Connie answers letters from troubled readers if she feels like it. Submit your letter to Connie the Cyber-Counsellor at
Bernadettewickersham@gmail.com.
Dear Connie, I have 5 sons and two sons in law, and a husband. They all are willing to help me out whenever I ask. Each has different talents and I take advantage of them whenever possible by flattering them and behaving as though I will hurt myself if I try to do the project myself. Over the last few months, I've had, among other favors, trees cut down, automotive work, dishwasher installation, a new floor, new electric service, new water heater, and endless service calls to get my computer back up and running.
On August 28 I published a blog about my broken garbage disposer. It can be read at this link: Or you can skip it, as it lends nothing to this story.

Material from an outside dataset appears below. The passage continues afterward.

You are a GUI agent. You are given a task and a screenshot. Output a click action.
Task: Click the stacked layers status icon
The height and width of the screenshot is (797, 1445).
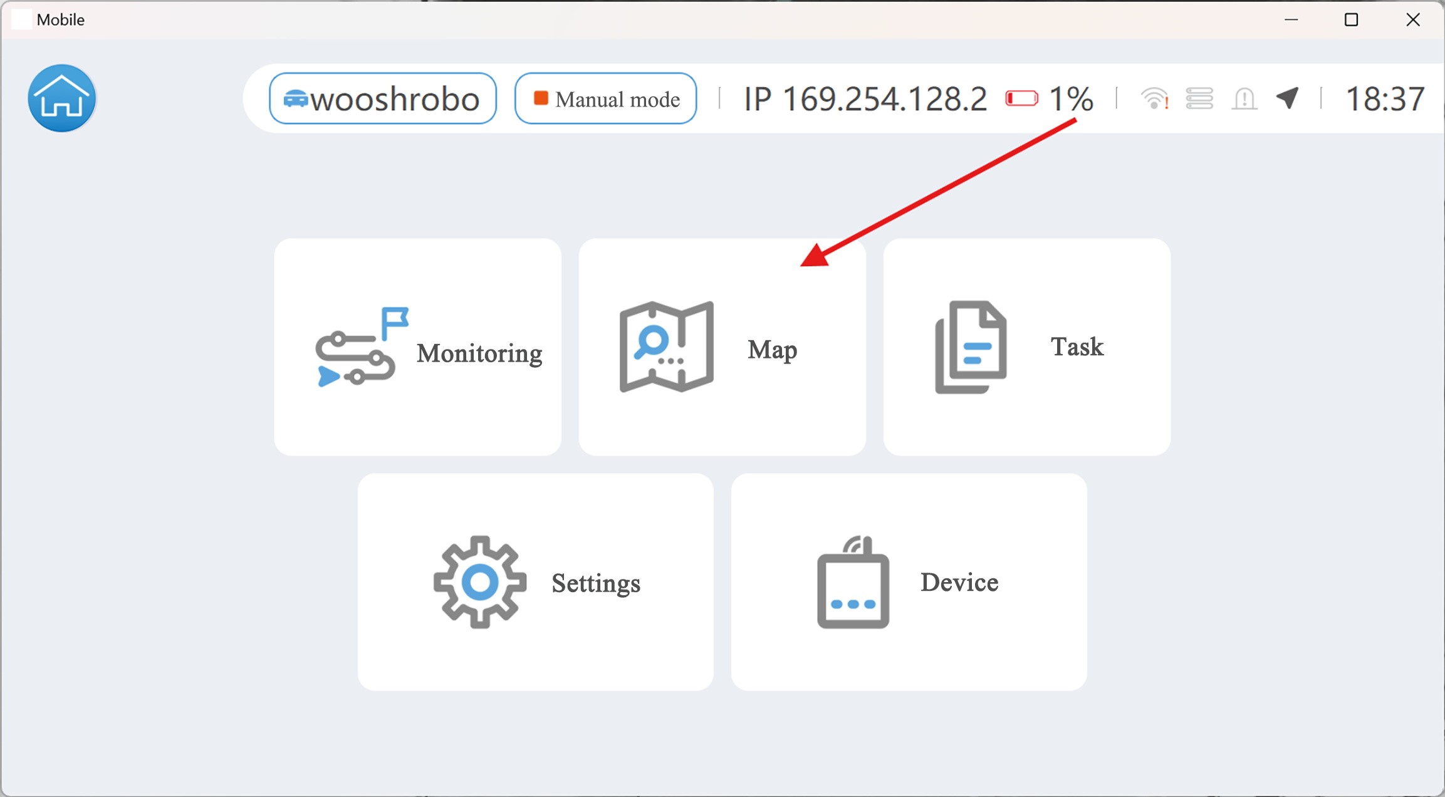[x=1199, y=98]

http://www.blogger.com/blogger.g?blogID=3460265118502529212#editor/target=post;postID=5030441108337668082;onPublishedMenu=allposts;onClosedMenu=allposts;postNum=49;src=postname
My son Charles immediately sent me a new disposer, which has been ever since in its box by the front door, unnoticed. When my husband started parking his briefcase on it, I
moved it to the basement to hold the dryer door shut when I tumble my
athletic shoes.
Yesterday morning a faithful reader of my blog showed up at the front door with tools in hand offering to install the new disposer. This volunteer shares a delicious resemblance to Mr. Clean, of cleaning fame. I couldn't resist his charm, or the thought of a disposer humming away under our sink, hungry for cucumber peelings and table scraps. He had it installed in minutes.
Connie, how can I be sure my Man-Team doesn't abandon me. One of them happened by as Mr. Clean was finishing the installation and snapped, "Don't be calling me when that thing breaks!" I sensed I had offended his manhood or even broken the sacred bond between mother and handyman.
Help me out!
Prissy Bloggerbitch
Dear Prissy, You are right to be concerned. What kind of a ninny would risk the affection and mechanical ability of eight worthy men simply because a handsome handyman showed up at the door? You should be ashamed. Start baking immediately and don't stop until you've made enough cookies to appease the rest of your guys. Most of us would kill just to have one of them helping us out.
Connie
PS: Send me that Mr. Clean guy's number.